■ Problem details
Print the part of the field service tracking text that runs from "Together, the three" down to "history. (tool tracking)", copied word for word.

■ Supplied passage
Wasp Inventory and Wasp Asset run alongside the FSM platform you already use. You don’t replace what’s working. You add the inventory and asset tracking capabilities most FSM platforms weren’t designed to provide.
Together, the three systems provide visibility into the work being performed, the parts needed to complete it, and the tools and equipment used along the way.
What to look for in an inventory and asset tracking system
If you decide you need a tracking system, a few things matter for field service work:
- Barcode and RFID tracking with check-in and check-out, so you know who has each tool or asset.
- Van and truck stock with minimum levels and reorder points, so crews don’t arrive short a part. (inventory tracking)
- GPS tracking for vehicles and high-value equipment in transit, so you can find them between sites. (GPS asset tracking)
- Tool and equipment tracking with condition and history. (tool tracking)

■ Raw data
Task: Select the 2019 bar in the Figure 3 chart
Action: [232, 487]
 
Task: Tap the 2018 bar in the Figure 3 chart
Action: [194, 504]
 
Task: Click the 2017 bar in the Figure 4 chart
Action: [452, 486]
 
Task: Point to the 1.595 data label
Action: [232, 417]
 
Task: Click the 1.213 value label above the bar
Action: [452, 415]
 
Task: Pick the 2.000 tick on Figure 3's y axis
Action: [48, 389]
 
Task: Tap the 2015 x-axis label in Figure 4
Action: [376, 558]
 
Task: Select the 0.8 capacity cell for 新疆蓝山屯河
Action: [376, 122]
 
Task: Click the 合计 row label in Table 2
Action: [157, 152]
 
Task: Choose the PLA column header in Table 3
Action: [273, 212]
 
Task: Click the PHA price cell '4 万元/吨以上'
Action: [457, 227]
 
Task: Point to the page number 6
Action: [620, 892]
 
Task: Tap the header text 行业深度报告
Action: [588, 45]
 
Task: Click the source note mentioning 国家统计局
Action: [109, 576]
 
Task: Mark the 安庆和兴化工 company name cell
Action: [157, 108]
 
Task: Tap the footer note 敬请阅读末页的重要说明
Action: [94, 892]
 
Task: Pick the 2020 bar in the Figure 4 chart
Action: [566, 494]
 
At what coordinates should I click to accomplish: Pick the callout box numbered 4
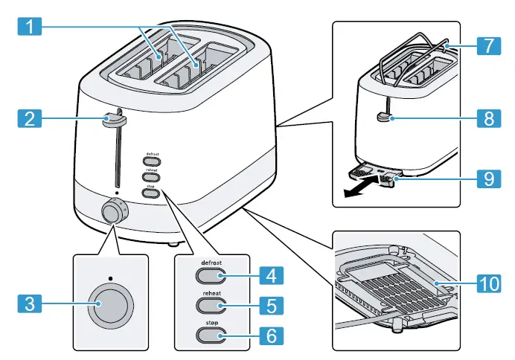(272, 277)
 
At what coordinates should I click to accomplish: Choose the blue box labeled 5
(272, 306)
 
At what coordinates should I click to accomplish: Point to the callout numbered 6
(272, 335)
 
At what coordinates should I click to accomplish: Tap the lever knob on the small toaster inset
(383, 116)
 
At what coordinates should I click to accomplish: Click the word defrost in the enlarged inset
(213, 263)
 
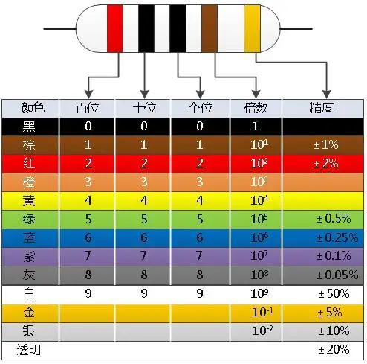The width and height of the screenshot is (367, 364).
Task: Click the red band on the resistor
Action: (x=115, y=28)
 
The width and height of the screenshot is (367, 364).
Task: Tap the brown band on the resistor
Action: (x=210, y=28)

■ Answer to this problem
Together, the three systems provide visibility into the work being performed, the parts needed to complete it, and the tools and equipment used along the way.
What to look for in an inventory and asset tracking system
If you decide you need a tracking system, a few things matter for field service work:
- Barcode and RFID tracking with check-in and check-out, so you know who has each tool or asset.
- Van and truck stock with minimum levels and reorder points, so crews don’t arrive short a part. (inventory tracking)
- GPS tracking for vehicles and high-value equipment in transit, so you can find them between sites. (GPS asset tracking)
- Tool and equipment tracking with condition and history. (tool tracking)